The last time they went on strike, they were interns. Now they're back picketing as teachers
CBC
When Chloé Cabral-Châtelier was doing her education internships without pay, she felt so squeezed she joined the 54,000 university and CEGEP students across Quebec who walked out for a week to protest against unpaid internships in November 2018.
Now she finds herself back on the picket line with the Fédération autonome de l'enseignement (FAE), which represents 65,000 teachers across the province. Cabral-Châtelier says a lot of the demands are the same as when she was interning.
Many who graduated with Cabral-Châtelier left the profession entirely, and those who stayed are on strike once again.
"It's frustrating that things didn't change. We're four years later but we're in the same boat. It's the same issues — we're still talking about workloads and pay. The examples are different but the principle is the same," she said.
At the time, Cabral-Châtelier said she felt slighted when her male friends in engineering were getting well-paid internships while she had to work for free. She felt the sector she chose to work in was undervalued.
"When you do an internship in education or other similar fields, it's a huge weight mentally, physically and financially on the students," she said.

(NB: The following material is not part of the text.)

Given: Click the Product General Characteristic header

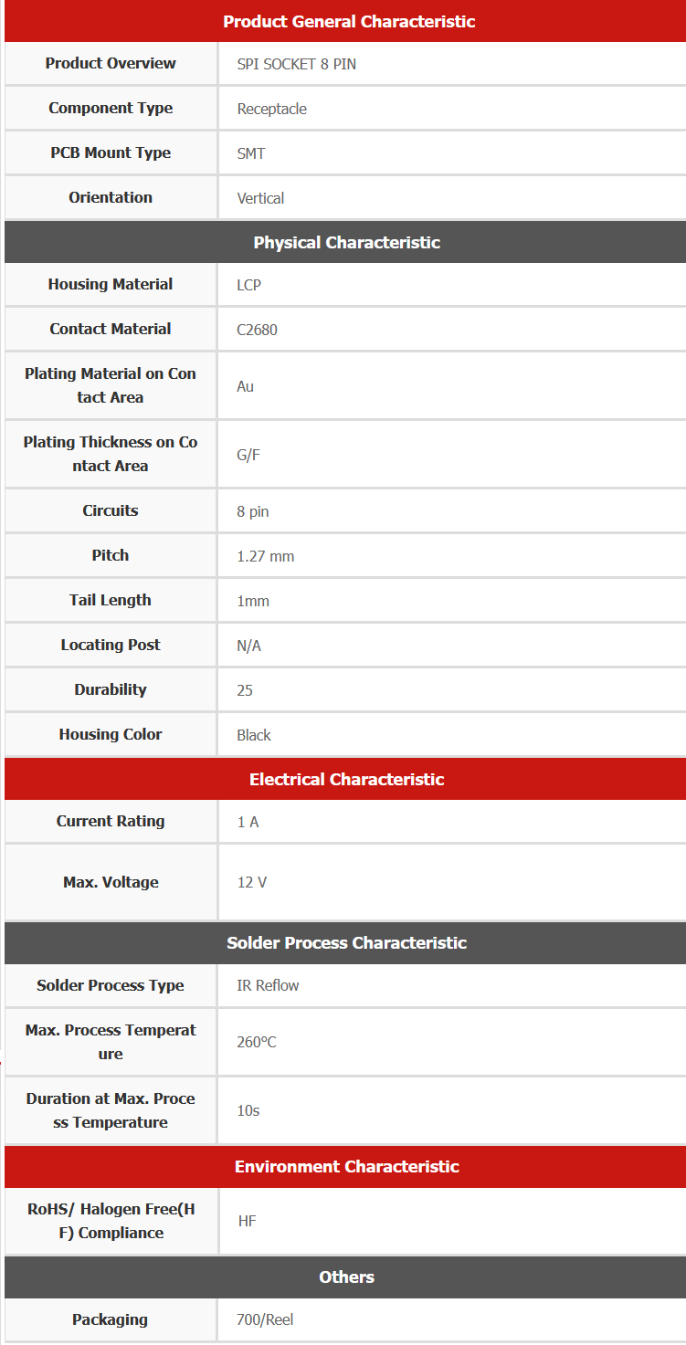Looking at the screenshot, I should [x=349, y=22].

"So it brought out that anger and sense of injustice."
She says her colleagues who have been picketing for over 15 days are echoing what she and her university cohort were saying back in 2018 and 2019.
"We were being told in university to 'figure it out on your own with your internship, money and workload,' and now as a teacher, again it's 'figure it out!'" she said.

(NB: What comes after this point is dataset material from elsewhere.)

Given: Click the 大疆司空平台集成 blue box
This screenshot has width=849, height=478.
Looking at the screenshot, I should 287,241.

Rosaline Meunier, a special education teacher in preschool who was part of the student mobilization during the internship strikes, points out that the vast majority of those currently on strike are women — just like during the intern strikes.

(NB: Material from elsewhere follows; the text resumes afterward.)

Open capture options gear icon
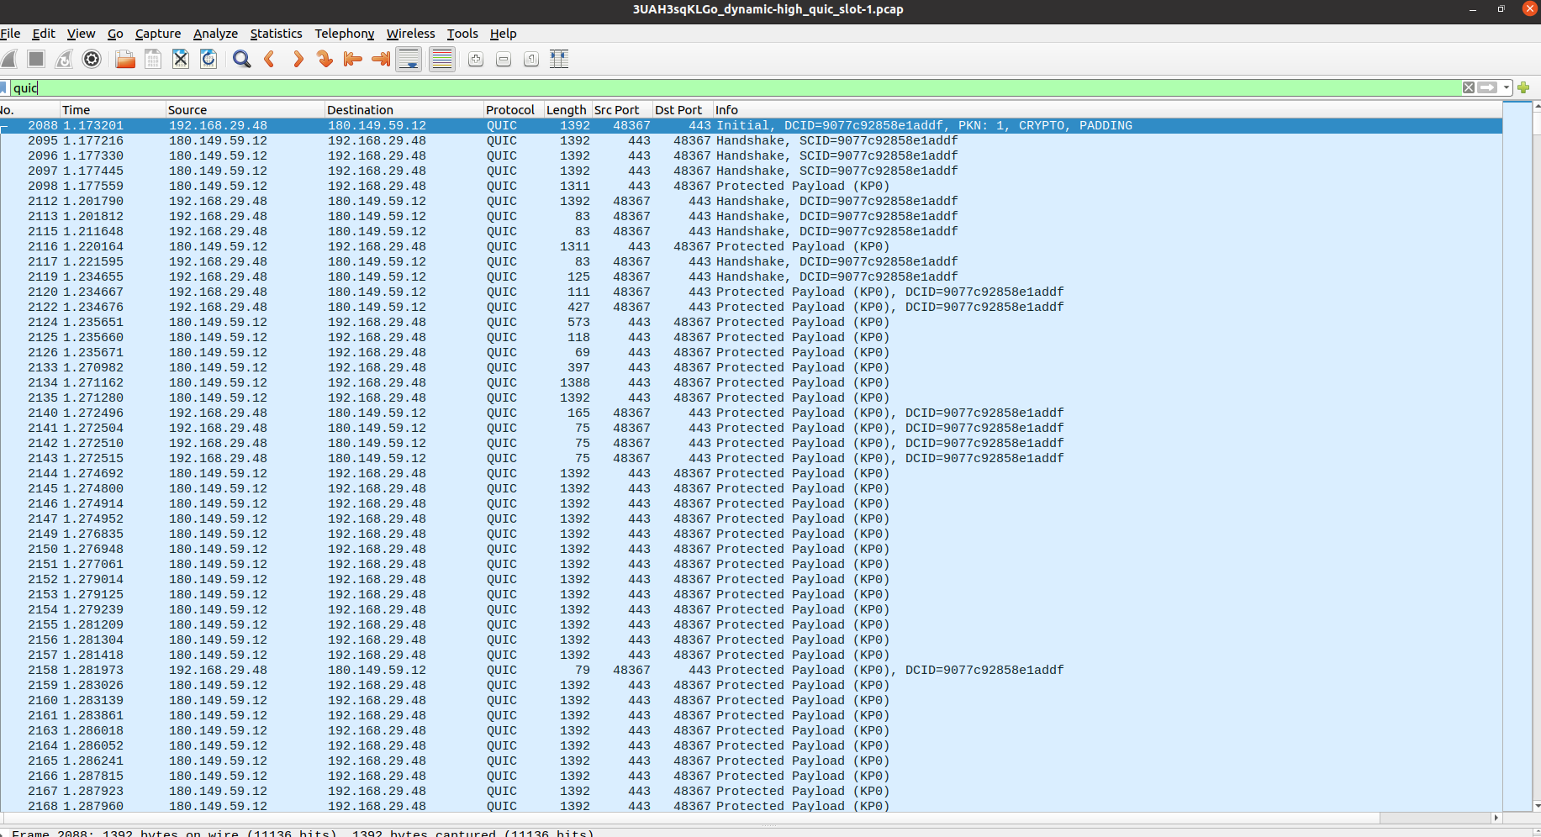 coord(92,59)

"Back then, we were hearing that we needed to recognize the value of people working in the public sector, so teachers needed to be recognized," she said.
"We can see that the government doesn't value care workers as much as other workers, and most of those workers are women. So we can say that maybe they don't value women as much as they value men."
Barry Eidlin, a labour expert and sociology professor at McGill University, says Meunier is hitting the nail on the head.
He says the devaluation of care work — which includes nursing, teaching, personal care, early childhood education and social workers — is a recurring theme in labour struggles.